National Review Online
Friday, January 10, 2025
For more than eight years, the climate scientist Michael
Mann harassed National Review through litigation over a blog post —
until, eventually, the First Amendment brought an end to his
attack. This week, a court in our nation’s capital ordered Mann to pay us
$530,820.21 worth of attorney’s fees and costs, and to do so within 30 days. It
is time for him to get out his checkbook, and sign on the dotted line.
This restitution is welcome, if incomplete. As was made
clear during the discovery process, Mann’s explicitly stated intention was to
use a “major lawsuit” as a vehicle with which to “ruin National Review.”

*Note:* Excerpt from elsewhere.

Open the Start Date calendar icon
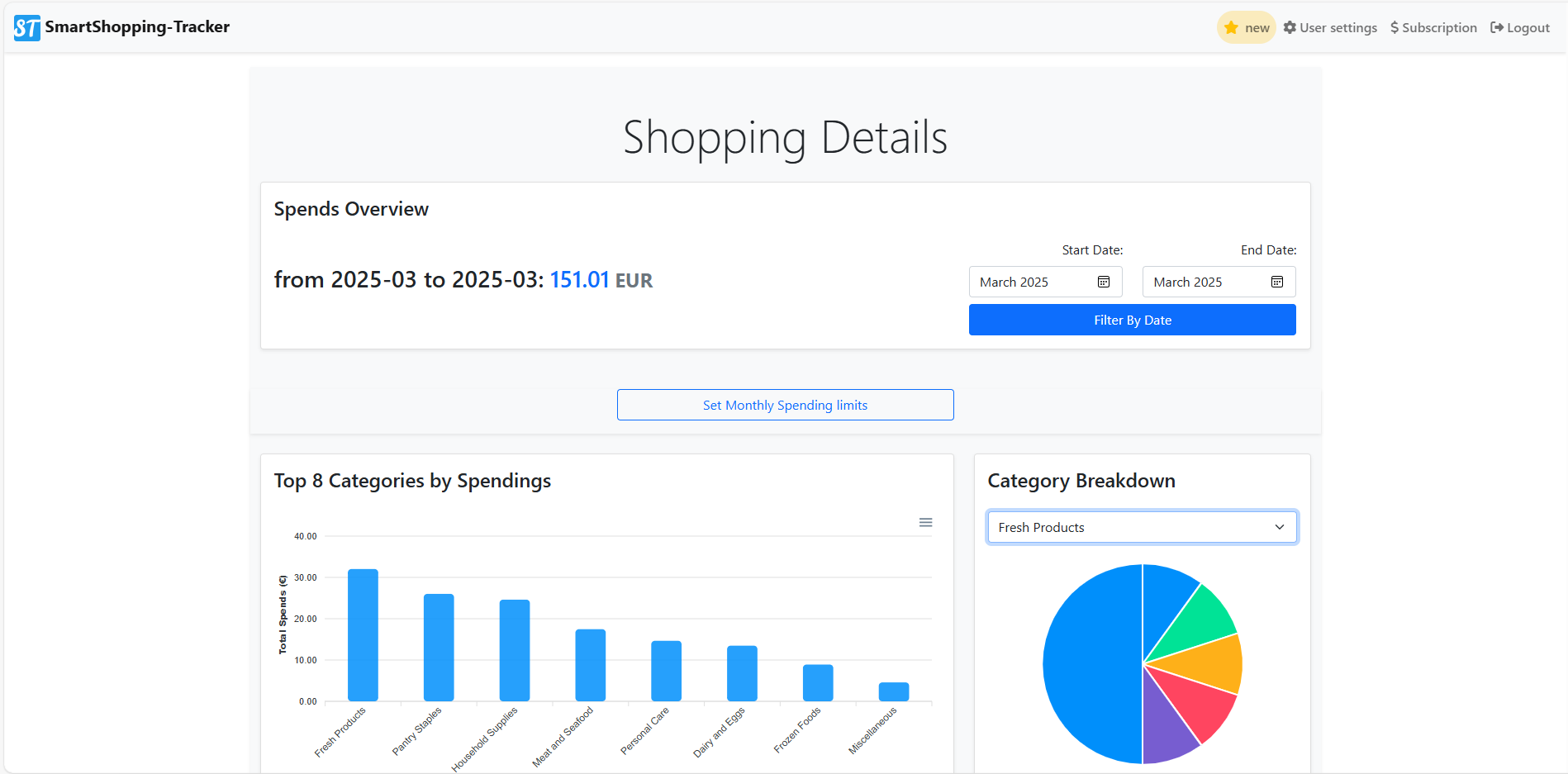1568x774 pixels. click(x=1104, y=281)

Happily, Mann failed in this endeavor. But, while all’s well that ends well,
his failure exacted costs nevertheless. Between 2012 and 2019 — with the courts
inexplicably refusing to apply legal provisions ostensibly designed to prevent
frivolous lawsuits such as Mann’s — we were forced to spend a considerable
amount of time and money defending ourselves against his malicious, meritless
suit. Between 2019 and now, we have been obliged to expend yet more effort
trying to recoup at least some of our costs. This week’s award will not undo
all of the damage that Mann has inflicted upon us, and upon journalism more
broadly — we had asked for $1 million in fees and costs, and even that was
a fraction of what we have spent — but it will, at least, go some way toward
making us whole.
The details of Mann’s conduct here remain shocking —
especially in a nation such as the United States, which was built atop the
foundations of free expression. All those years, all those words, all of that
litigation, over . . . a couple of blog posts that criticized Mann for an
argument that he had offered up during a quotidian political dispute. Science —
to which Mann is supposed to be devoted — inevitably involves disagreement. And
yet, Mann proved incapable of handling dissent. Instead of engaging in debate,
he sued us — for defamation and for the infliction of emotional distress. This,
suffice it to say, is not how debate in America should work.
The legal system hasn’t covered itself in glory, either. Our
own justice was repeatedly delayed, and, when it arrived, it was via the back
door rather than as part of a ringing endorsement of the right to free speech.
And, disgracefully, both of our co-litigants, Mark Steyn and Rand Simberg, have
been ordered to pay damages. It is often said that, in
extended legal proceedings such as these, the process can serve as the
punishment. So it has been. Or, at least, so it had been, until now.
Hitherto, Michael Mann has engaged in his censorship campaign with impunity.
The award of fees has finally exacted a price.
The promise of American law is that there will be
material consequences for bad behavior, and, after twelve years, there finally
have been. Mann’s behavior throughout has been appalling. Now, he must pay up.